PROVIDED PASSAGE =>
--------------------------------------------------

2. Should I get a pleco or add otocinclus that will eat brown algae?
3. Should I buy better kelvin rated lights?

I read that brown algae can be solved with getting better lighting -

My tank is 55g takes 2 - 18 inch lights right now I have aquarium lights from wal-mart in them (810k) there are some on the internet that go up to 20,000k (but are $20+ per bulb) I was hoping to grow some green algae to "choke" out the brown. 

I have four otocinclus in my betta tank - could I transfer them to eat the brown algae. I did buy a snail, but other than skywriting his name in the algae, it has not improved. 
Any suggestions?


----------



## Mikaila31 (Dec 18, 2008)

Brown algae is a sign of a unbalanced tank. Your lighting should be fine IMO. Algae is not normally caused by one issue it is generally a number of contributing factors. You don't want green algae, brown or diatom algae is readily eaten by many things, very few will eat green algae. If the tank is fairly mature adding a oto should be fine. Cleaning the decorations will not harm the cycle. To reduce the algae I would also do more frequent gravel vacuuming and larger or more frequent water changes.

--------------------------------------------------

REQUIREMENT A =>
List every kind of animal named in the aquarium algae thread.
REQUIREMENT B =>
According to the aquarium algae thread, how many otocinclus does the poster keep in the betta tank?
REQUIREMENT C =>
Carry on the aquarium algae thread from its last reply.

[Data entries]
--------------------------------------------------

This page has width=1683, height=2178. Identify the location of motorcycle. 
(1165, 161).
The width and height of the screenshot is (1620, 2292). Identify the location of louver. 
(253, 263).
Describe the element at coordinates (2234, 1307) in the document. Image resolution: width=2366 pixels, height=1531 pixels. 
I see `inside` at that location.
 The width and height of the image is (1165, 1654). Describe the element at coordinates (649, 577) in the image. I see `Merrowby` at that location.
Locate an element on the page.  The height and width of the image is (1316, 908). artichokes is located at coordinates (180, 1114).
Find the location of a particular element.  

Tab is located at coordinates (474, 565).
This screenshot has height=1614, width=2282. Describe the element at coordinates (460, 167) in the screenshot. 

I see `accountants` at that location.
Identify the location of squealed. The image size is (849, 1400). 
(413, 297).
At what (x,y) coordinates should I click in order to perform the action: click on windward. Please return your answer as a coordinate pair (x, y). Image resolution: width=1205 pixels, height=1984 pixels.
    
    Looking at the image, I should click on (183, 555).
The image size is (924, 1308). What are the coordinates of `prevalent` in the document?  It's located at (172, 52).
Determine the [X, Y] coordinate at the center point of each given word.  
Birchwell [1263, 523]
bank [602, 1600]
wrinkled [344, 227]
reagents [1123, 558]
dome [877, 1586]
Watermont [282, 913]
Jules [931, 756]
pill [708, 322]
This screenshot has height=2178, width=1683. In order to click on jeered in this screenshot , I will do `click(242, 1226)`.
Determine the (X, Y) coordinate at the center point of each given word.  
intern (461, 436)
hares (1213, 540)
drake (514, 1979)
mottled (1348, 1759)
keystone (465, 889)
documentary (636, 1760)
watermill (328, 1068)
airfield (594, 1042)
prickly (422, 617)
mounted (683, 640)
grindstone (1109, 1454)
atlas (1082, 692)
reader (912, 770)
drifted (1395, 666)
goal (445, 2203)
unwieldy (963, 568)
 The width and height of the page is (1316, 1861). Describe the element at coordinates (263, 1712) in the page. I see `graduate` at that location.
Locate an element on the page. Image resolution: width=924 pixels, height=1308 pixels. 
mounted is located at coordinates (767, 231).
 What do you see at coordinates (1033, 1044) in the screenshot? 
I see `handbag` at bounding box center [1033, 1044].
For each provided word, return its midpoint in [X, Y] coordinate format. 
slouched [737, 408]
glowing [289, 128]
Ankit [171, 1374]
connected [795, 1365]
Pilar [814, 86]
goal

--------------------------------------------------

EXERCISE OUTPUT A =>
pleco, otocinclus, betta, snail

EXERCISE OUTPUT B =>
Four.

EXERCISE OUTPUT C =>
----------



## Oldfishlady (Mar 1, 2010)

What are your water pram numbers for ammonia, nitrite, nitrate, pH and water temp
How long has the tank been set up and is it cycled
IME diatoms are often seen in newly set up tanks or from old bulbs, diatoms are easily wiped off during a water change
How much and how often are your water changes?
Any live plants, if so what kind and how many
What is in the tank now besides the snail
What kind of additives used if any....


----------



## PaperclipGirl (Feb 7, 2010)

This tank was converted from a mature tropical tank to a bare bottom goldfish tank about 1 month ago. 

Temp - 72-74F
Current readings are 0 ammonia, 0 nitrites, and about 5 nitrates (maybe a little less but not a 0). These have been steady readings for a long time on this tank (there was a small mini-cycle that lasted a few days where I had high ammonia readings - this was shortly after removing all substrate) oh and yes - I use a liquid test kit from API. 

I am faithful on the 20% weekly water changes - I have snuck a couple extra in there when I had issues with trying to add anacharis to the tank. It was after I added the anacharis to the tank that the "brown" and some "green" algae started showing up. Anacharis has since been removed.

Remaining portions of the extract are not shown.